While the strategies of each company or organization may differ, their desire to create positive change ties them together. Each has their own reasons for their community engagement and derives their own utility from their initiatives.

The most successful and sustainable are those that define their desired outcome early and use it as a guiding force. The same can be said for individuals, families and foundations engaged in impact investing.

Put simply, impact investing is investing in companies, funds and projects to generate both a measurable social benefit and a financial return. It’s an established but evolving phenomenon driven by the recognition that individuals can influence a company’s corporate citizenship. Like community impact, while the strategies may be different, each investor shares a desire to create positive change.

Defining an impact investment is a personal decision. However, any investor is ultimately limited by the marketable investment choices. We consider impact investing as a spectrum. At one end, the focus is on filtering out companies whose values are not aligned with an investor’s, like those involved with tobacco and firearms, while allocating capital to companies that meet certain environmental, social and governance (ESG) metrics. At the other end, investors allocate capital to direct, often private, investments that specifically reflect an investor’s desire to advance a cause, such as stemming climate change.

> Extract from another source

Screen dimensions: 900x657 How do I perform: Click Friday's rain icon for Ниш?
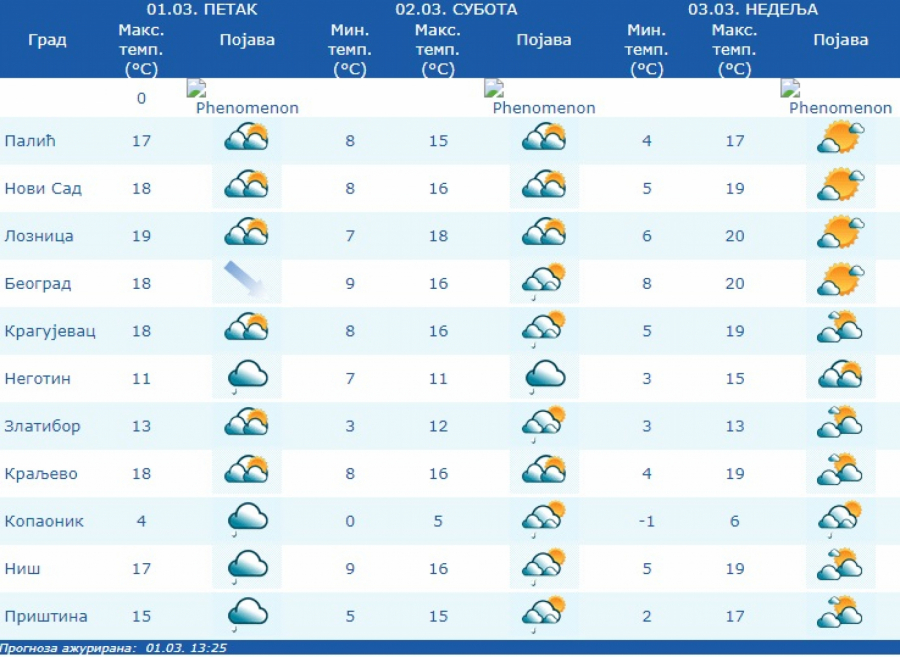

Traditional measures of investment success focus on return and risk. Measuring the success of an impact investment entails more than just financial return. In client discussions, I often refer to this as the utility of return, or the individual values in financial gain combined with the social value of their investments.

Defining utility in impact investing helps define the strategy. For example, performance metrics of renewable power investments may highlight the power generated from renewable resources and the “impact statistics,” such as the displacement of greenhouse gases by not generating power from fossil fuels. In another case, individuals may invest in affordable-housing projects that aren’t designed to deliver market-rate returns and require a longer-term commitment.

No, this isn’t philanthropy, and yes, there is a financial benefit to the investment. The utility in this case includes creating something tangible to address a social problem in the community. Utility also helps set metrics to measure performance in private investments. Does that private renewable-energy project deliver utility based on how much carbon it offsets or how many jobs it creates? What’s the measure of success for affordable housing? Is it the number of living-wage units available, how many families can be housed, how it’s supporting a specific part of the population or something else? Utility is critical to impact investing because it defines success.

Sourcing and evaluating impact investing opportunities takes deep analysis. It also takes considerable time to define what utility you want an investment to deliver. Our changing society is already expanding traditional ESG measures. And empowered investors will create more private investments that mirror their values. Much like the Community Impact Award categories have expanded over the years, the way impact investors want to change the world will continue to evolve.

The companies recognized in this issue have a clear sense of the utility they derive from their community efforts. The same principle should apply to impact investors, as utility sets the tone for true and lasting impact.